▶ **How to complete this task**:
Retyping should cover only the lines from the one containing "1024x768 pixels. At" through the final line of the records, with pictures omitted.

[Stored data entries]
# # # #
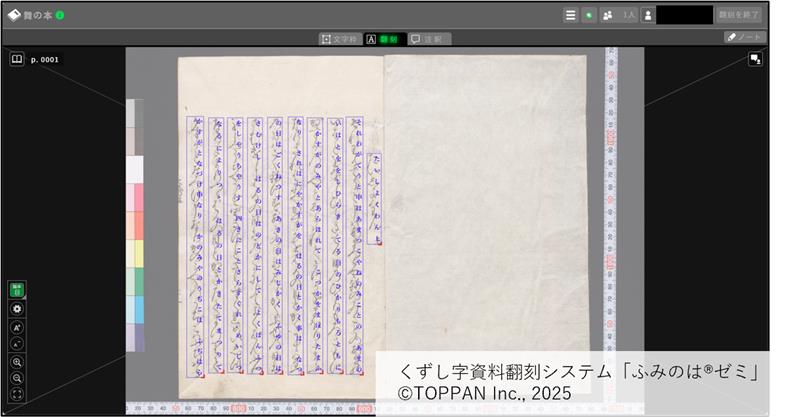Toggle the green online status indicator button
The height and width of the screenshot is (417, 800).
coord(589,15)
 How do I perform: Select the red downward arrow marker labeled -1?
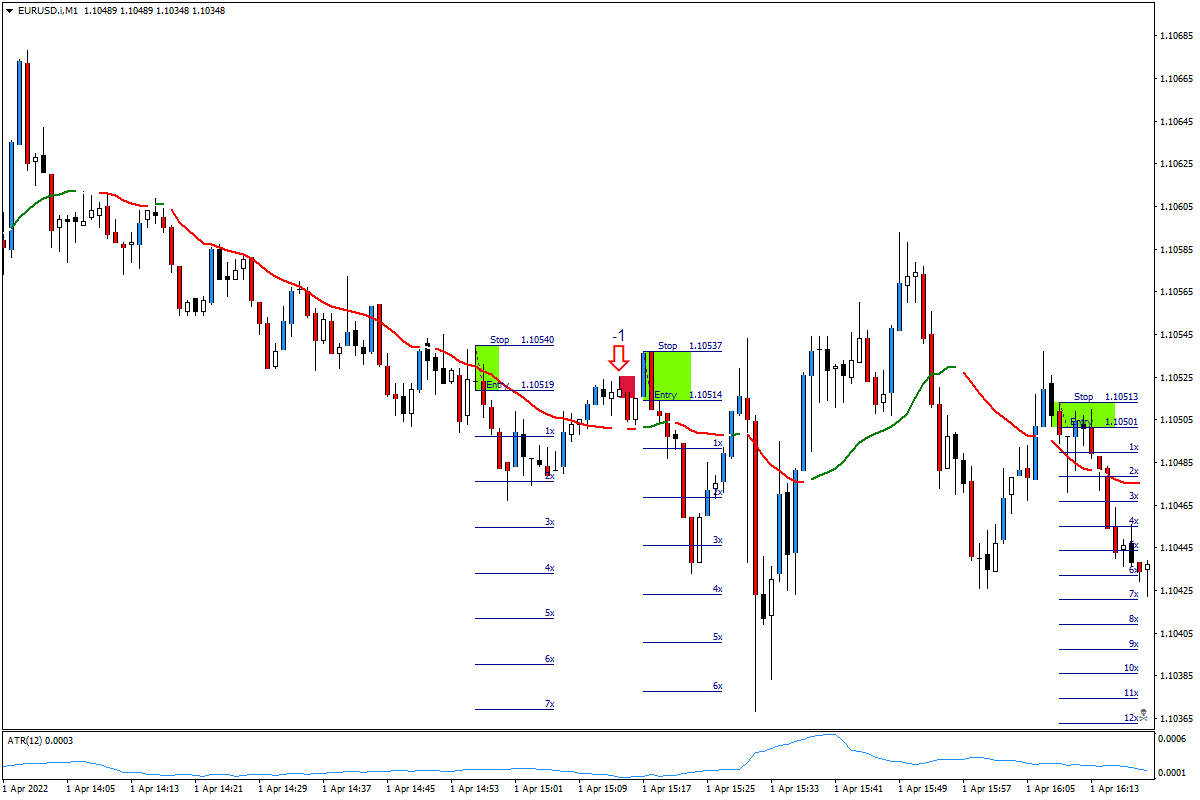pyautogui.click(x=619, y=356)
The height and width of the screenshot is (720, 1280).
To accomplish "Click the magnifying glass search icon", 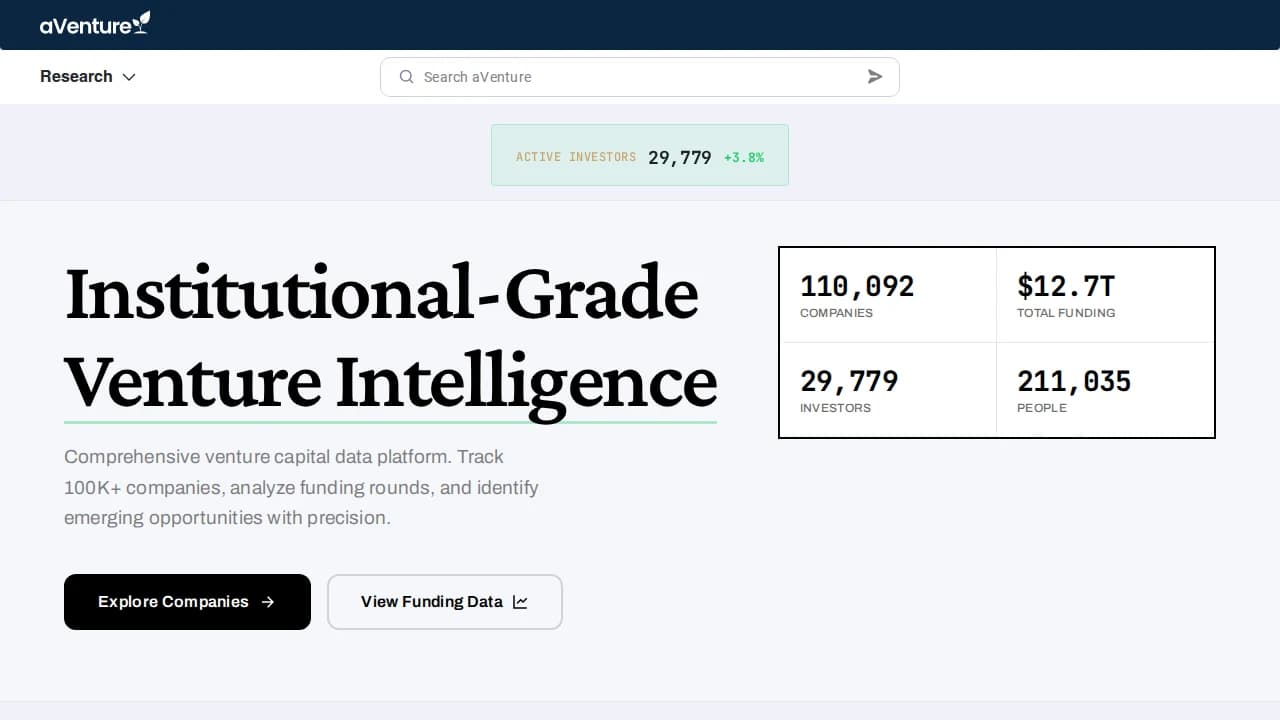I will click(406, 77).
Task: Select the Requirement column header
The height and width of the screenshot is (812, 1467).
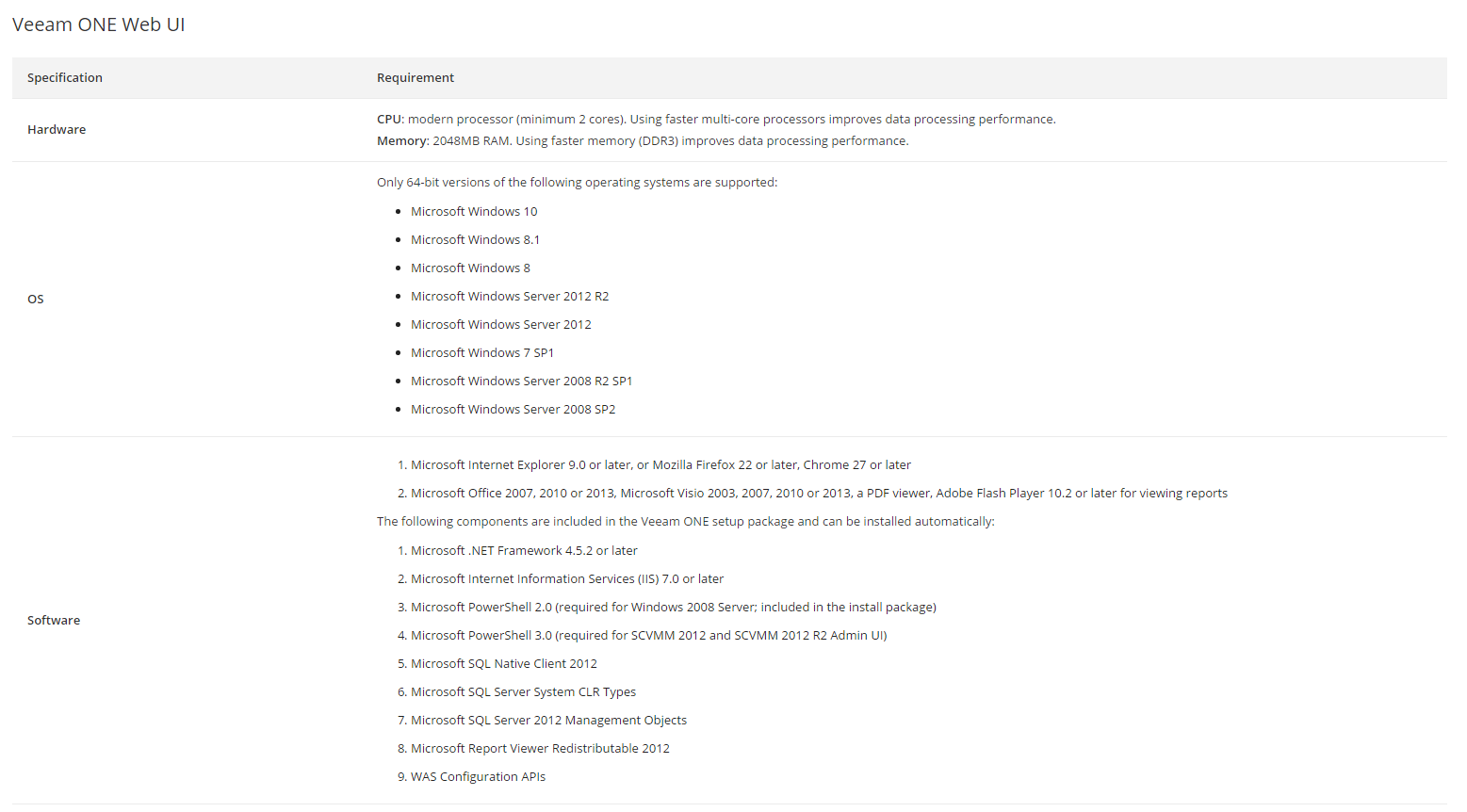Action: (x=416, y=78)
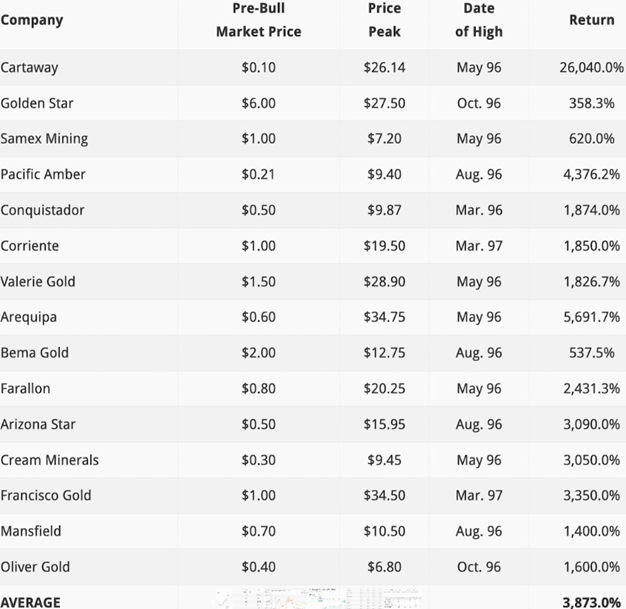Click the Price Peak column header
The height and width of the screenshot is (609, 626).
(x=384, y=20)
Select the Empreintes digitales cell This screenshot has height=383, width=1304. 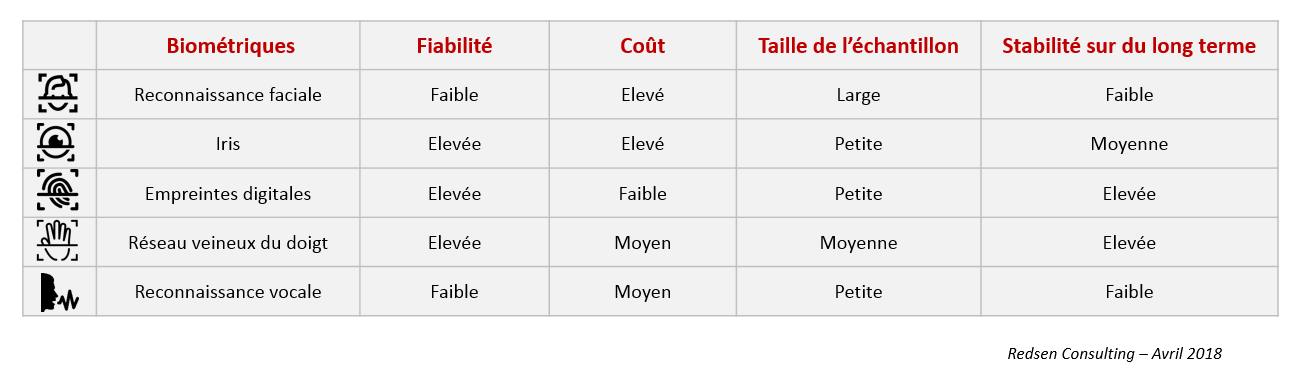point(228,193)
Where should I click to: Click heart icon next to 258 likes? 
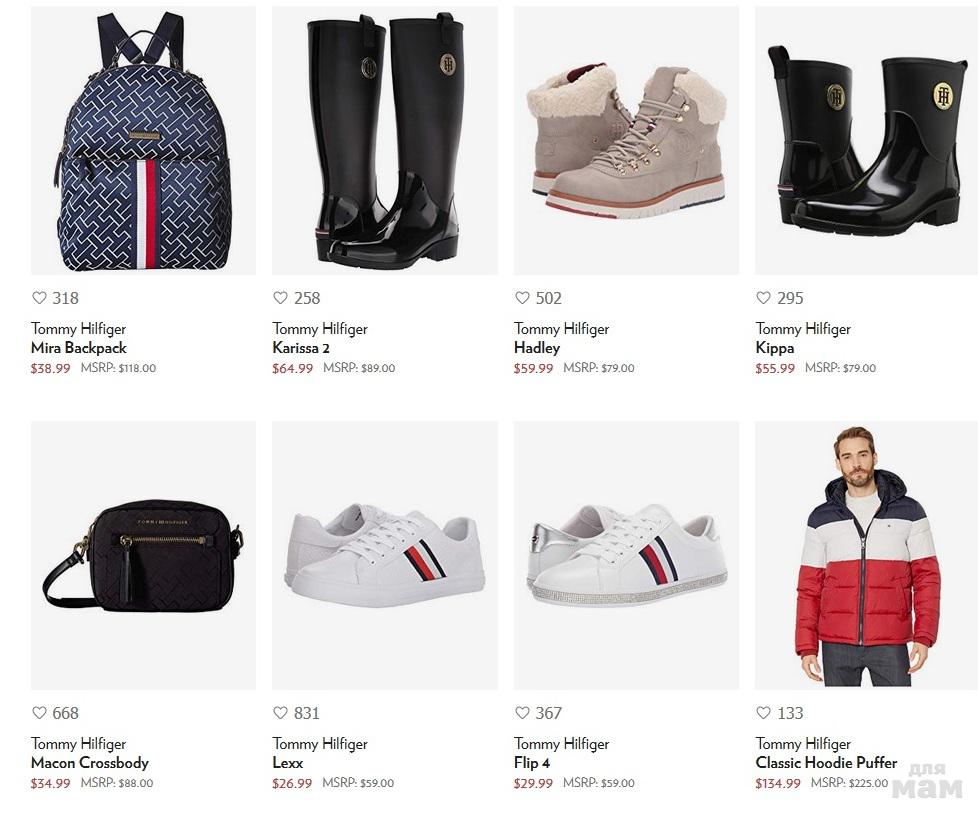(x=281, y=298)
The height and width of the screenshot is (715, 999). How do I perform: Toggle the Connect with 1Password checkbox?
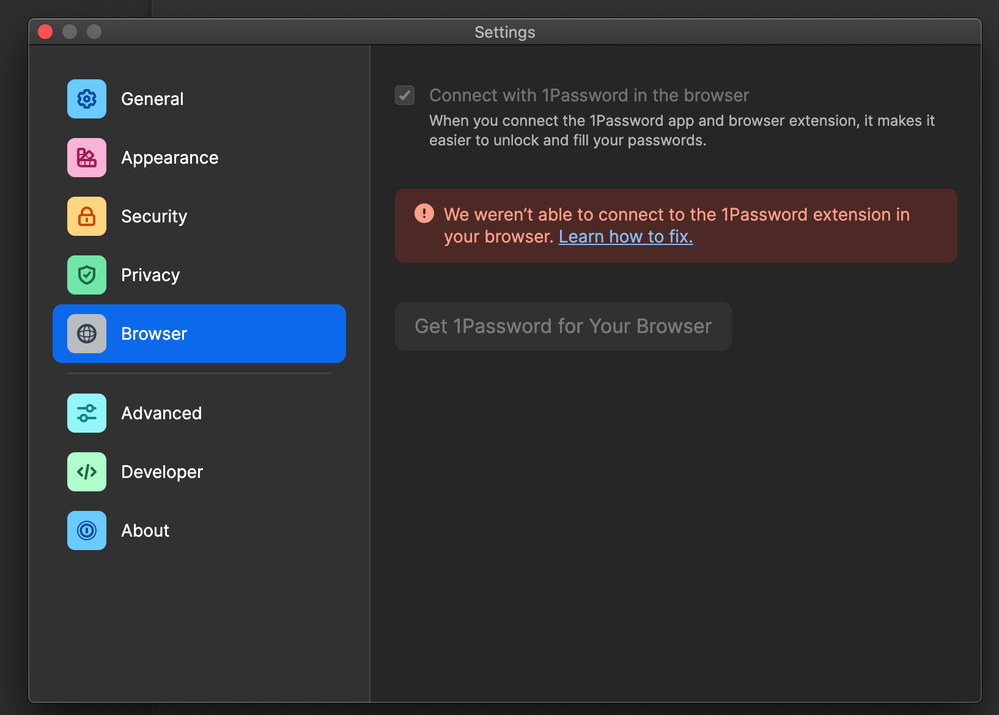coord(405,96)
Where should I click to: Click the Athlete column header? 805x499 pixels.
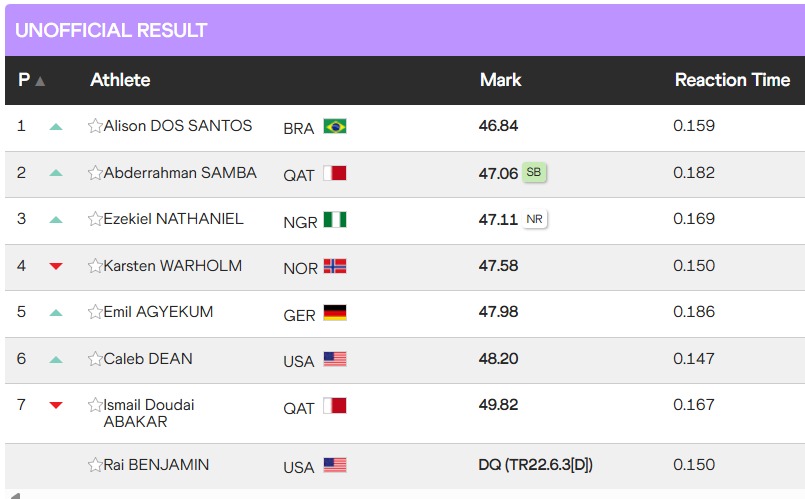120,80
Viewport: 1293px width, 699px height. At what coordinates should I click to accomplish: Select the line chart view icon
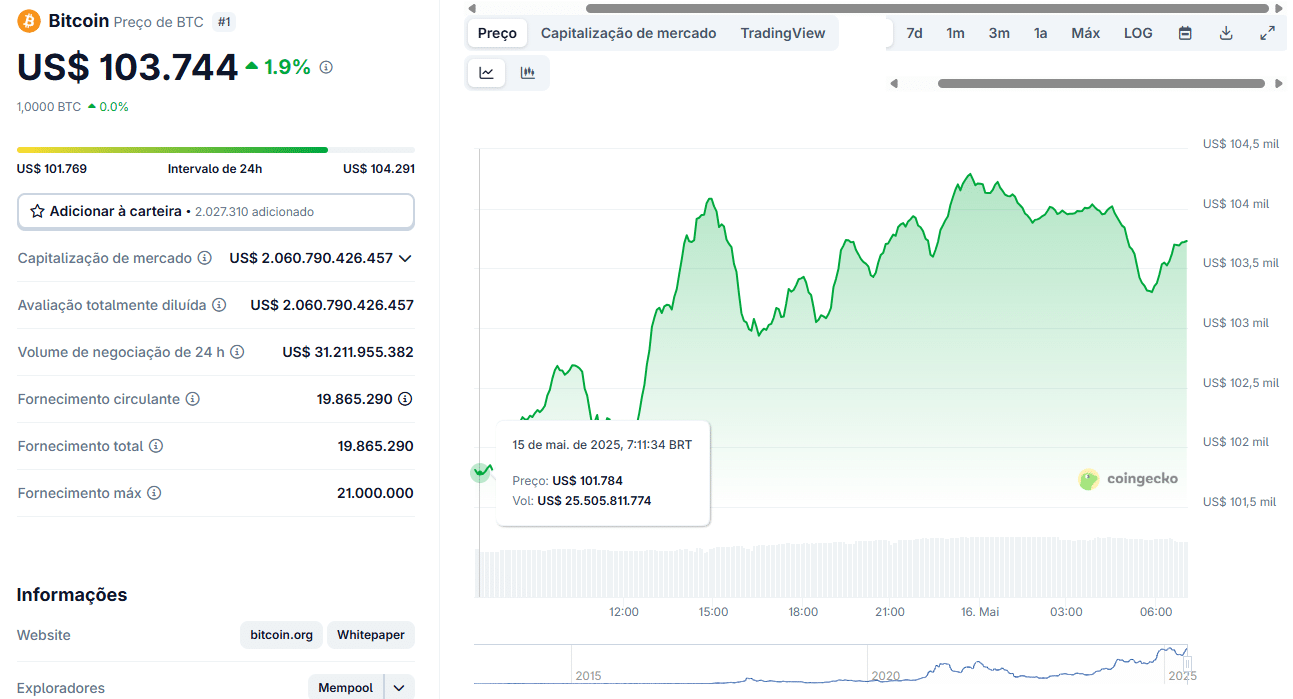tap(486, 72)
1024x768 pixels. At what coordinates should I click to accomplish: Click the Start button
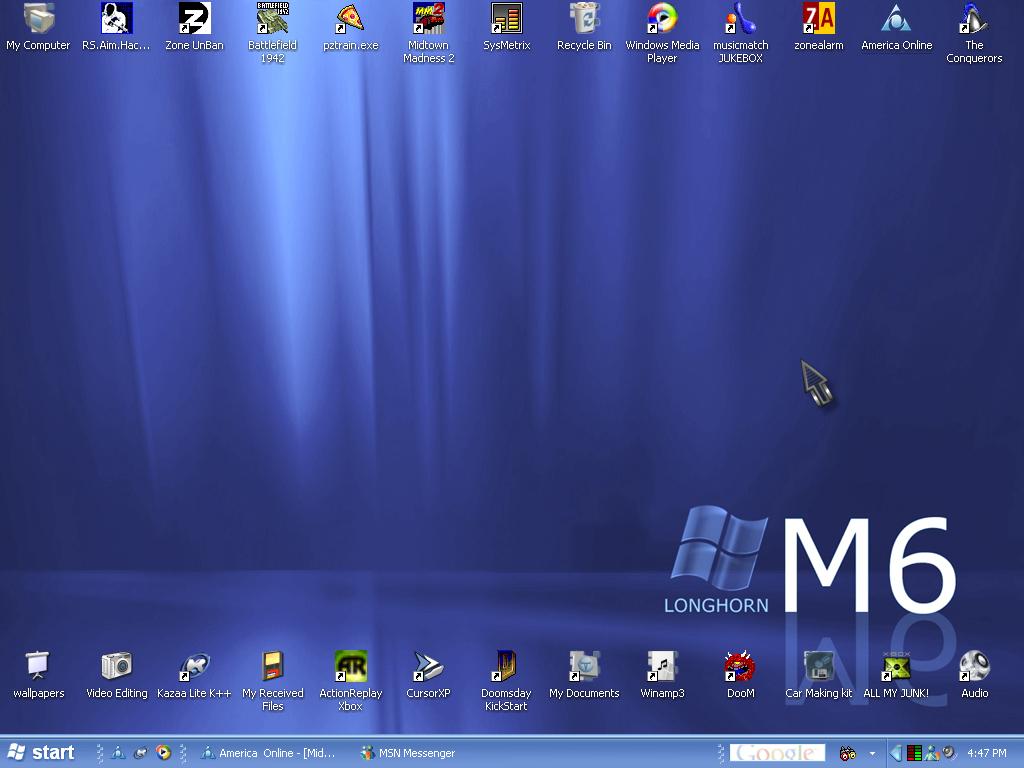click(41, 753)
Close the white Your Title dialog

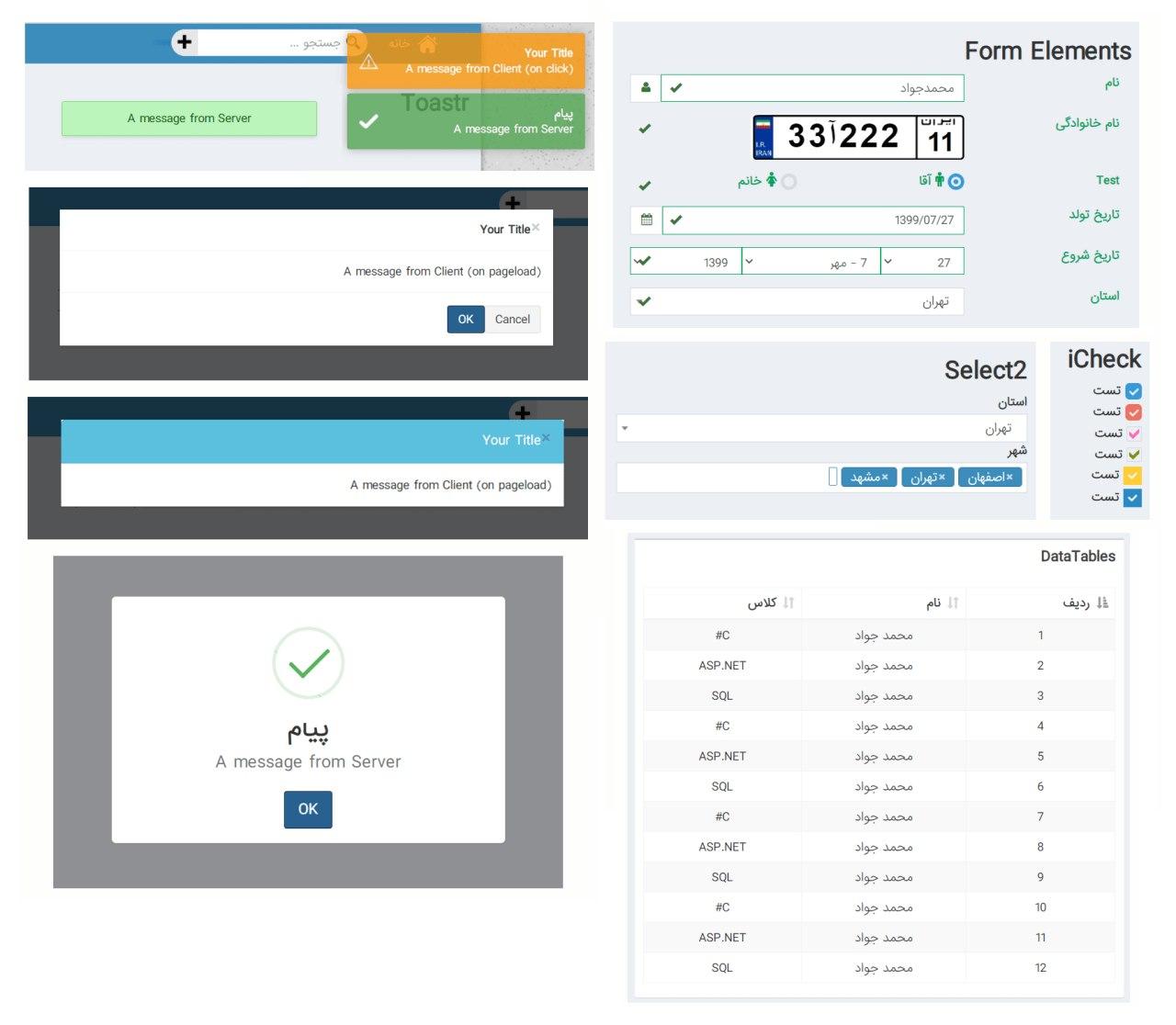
# # # #
▶ **Finished exercise**:
1024x768 pixels. At what coordinates should I click to accomplish: Click the Start button
click(41, 753)
Close the white Your Title dialog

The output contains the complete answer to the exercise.